TASK DETAILS
Convert the data below into a JSON list of strings, one string per line, omitting blank lines and leaving out the pictures.

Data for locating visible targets
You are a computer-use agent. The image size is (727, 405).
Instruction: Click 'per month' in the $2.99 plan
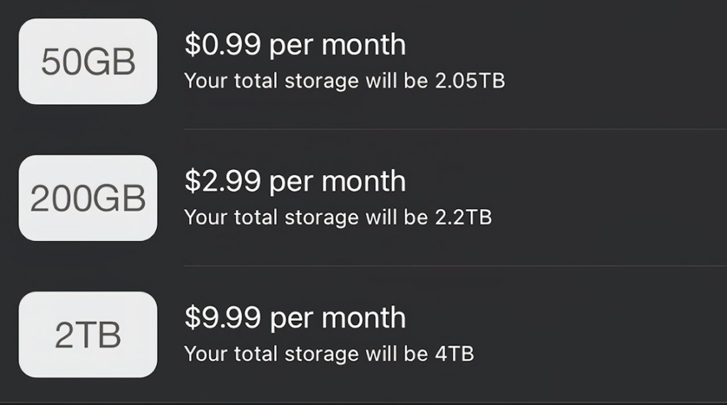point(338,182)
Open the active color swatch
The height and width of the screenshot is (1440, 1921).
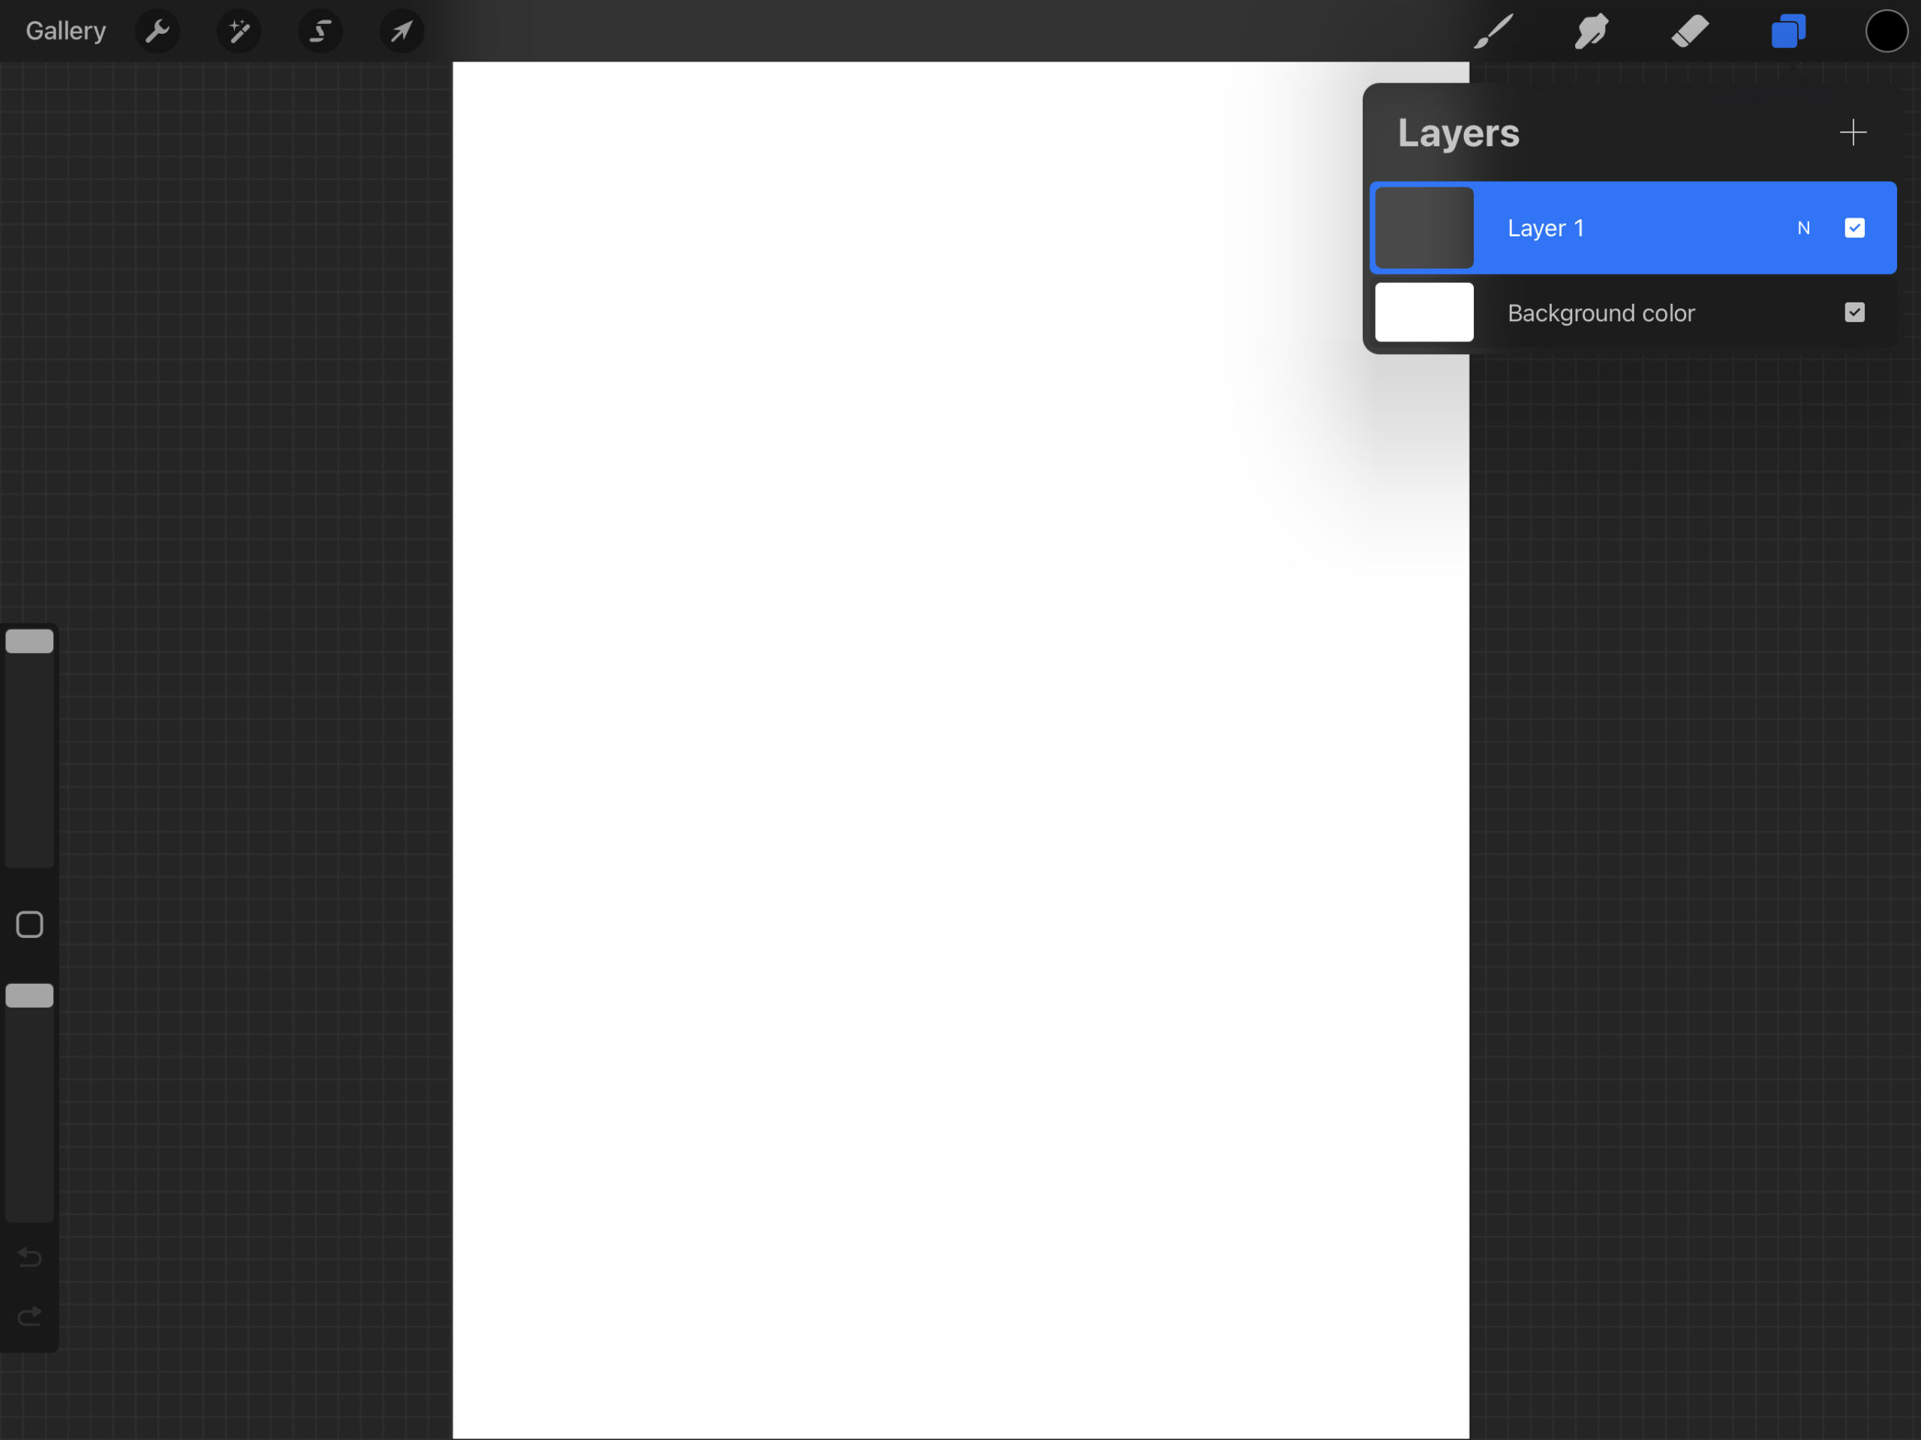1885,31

RESULT OF THE TASK
[
  "You are a computer-use agent. The image size is (727, 405).",
  "Instruction: Click 'per month' in the $2.99 plan",
  "point(338,182)",
  "Open the active color swatch",
  "The height and width of the screenshot is (1440, 1921).",
  "1885,31"
]